» ENTRIES SHOWN
· · ·

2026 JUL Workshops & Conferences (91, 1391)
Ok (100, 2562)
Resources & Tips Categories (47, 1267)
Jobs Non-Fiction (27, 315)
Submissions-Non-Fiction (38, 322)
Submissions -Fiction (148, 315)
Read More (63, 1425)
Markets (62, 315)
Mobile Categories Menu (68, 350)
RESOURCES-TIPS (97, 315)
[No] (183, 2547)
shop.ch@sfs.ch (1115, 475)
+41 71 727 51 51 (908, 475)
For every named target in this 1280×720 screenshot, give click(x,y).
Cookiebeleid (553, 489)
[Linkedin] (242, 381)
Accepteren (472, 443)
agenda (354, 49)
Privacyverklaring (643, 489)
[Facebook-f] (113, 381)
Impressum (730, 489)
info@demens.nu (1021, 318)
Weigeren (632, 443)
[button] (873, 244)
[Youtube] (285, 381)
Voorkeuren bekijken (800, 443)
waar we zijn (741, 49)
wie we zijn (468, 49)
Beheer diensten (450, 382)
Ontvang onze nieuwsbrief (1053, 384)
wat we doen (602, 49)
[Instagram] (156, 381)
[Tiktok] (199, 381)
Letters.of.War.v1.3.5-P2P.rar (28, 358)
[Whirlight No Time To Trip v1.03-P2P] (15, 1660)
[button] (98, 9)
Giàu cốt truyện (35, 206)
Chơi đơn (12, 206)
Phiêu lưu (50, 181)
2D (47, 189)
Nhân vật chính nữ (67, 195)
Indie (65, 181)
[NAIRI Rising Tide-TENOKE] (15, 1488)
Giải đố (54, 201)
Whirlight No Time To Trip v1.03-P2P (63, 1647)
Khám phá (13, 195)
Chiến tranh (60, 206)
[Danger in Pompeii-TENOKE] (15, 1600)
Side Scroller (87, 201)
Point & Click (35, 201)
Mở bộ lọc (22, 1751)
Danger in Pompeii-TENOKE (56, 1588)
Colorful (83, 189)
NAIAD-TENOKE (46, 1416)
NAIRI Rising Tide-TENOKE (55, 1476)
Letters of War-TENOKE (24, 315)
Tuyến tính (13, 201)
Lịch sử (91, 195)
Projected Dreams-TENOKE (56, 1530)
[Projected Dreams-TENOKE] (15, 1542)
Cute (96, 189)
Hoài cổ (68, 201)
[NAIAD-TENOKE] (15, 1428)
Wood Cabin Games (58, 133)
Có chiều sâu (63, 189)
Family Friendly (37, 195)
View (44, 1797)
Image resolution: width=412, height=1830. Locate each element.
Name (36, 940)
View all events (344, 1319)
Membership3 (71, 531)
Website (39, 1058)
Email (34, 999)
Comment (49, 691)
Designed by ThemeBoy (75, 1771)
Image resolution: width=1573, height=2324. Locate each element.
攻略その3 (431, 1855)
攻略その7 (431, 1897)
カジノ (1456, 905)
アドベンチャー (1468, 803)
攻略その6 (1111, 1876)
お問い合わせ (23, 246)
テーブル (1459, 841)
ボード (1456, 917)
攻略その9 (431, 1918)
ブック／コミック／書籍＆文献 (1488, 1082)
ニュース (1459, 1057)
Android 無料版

· · ·

» WORK REQUIRED
Would you please copy, word for word, everything above from the line containing "[Instagram] (156, 381)" down to the line containing "Image resolution: width=412, height=1830.", those two lines included?

» ANSWER BELOW
[Instagram] (156, 381)
[Tiktok] (199, 381)
Letters.of.War.v1.3.5-P2P.rar (28, 358)
[Whirlight No Time To Trip v1.03-P2P] (15, 1660)
[button] (98, 9)
Giàu cốt truyện (35, 206)
Chơi đơn (12, 206)
Phiêu lưu (50, 181)
2D (47, 189)
Nhân vật chính nữ (67, 195)
Indie (65, 181)
[NAIRI Rising Tide-TENOKE] (15, 1488)
Giải đố (54, 201)
Whirlight No Time To Trip v1.03-P2P (63, 1647)
Khám phá (13, 195)
Chiến tranh (60, 206)
[Danger in Pompeii-TENOKE] (15, 1600)
Side Scroller (87, 201)
Point & Click (35, 201)
Mở bộ lọc (22, 1751)
Danger in Pompeii-TENOKE (56, 1588)
Colorful (83, 189)
NAIAD-TENOKE (46, 1416)
NAIRI Rising Tide-TENOKE (55, 1476)
Letters of War-TENOKE (24, 315)
Tuyến tính (13, 201)
Lịch sử (91, 195)
Projected Dreams-TENOKE (56, 1530)
[Projected Dreams-TENOKE] (15, 1542)
Cute (96, 189)
Hoài cổ (68, 201)
[NAIAD-TENOKE] (15, 1428)
Wood Cabin Games (58, 133)
Có chiều sâu (63, 189)
Family Friendly (37, 195)
View (44, 1797)
Image resolution: width=412, height=1830. Locate each element.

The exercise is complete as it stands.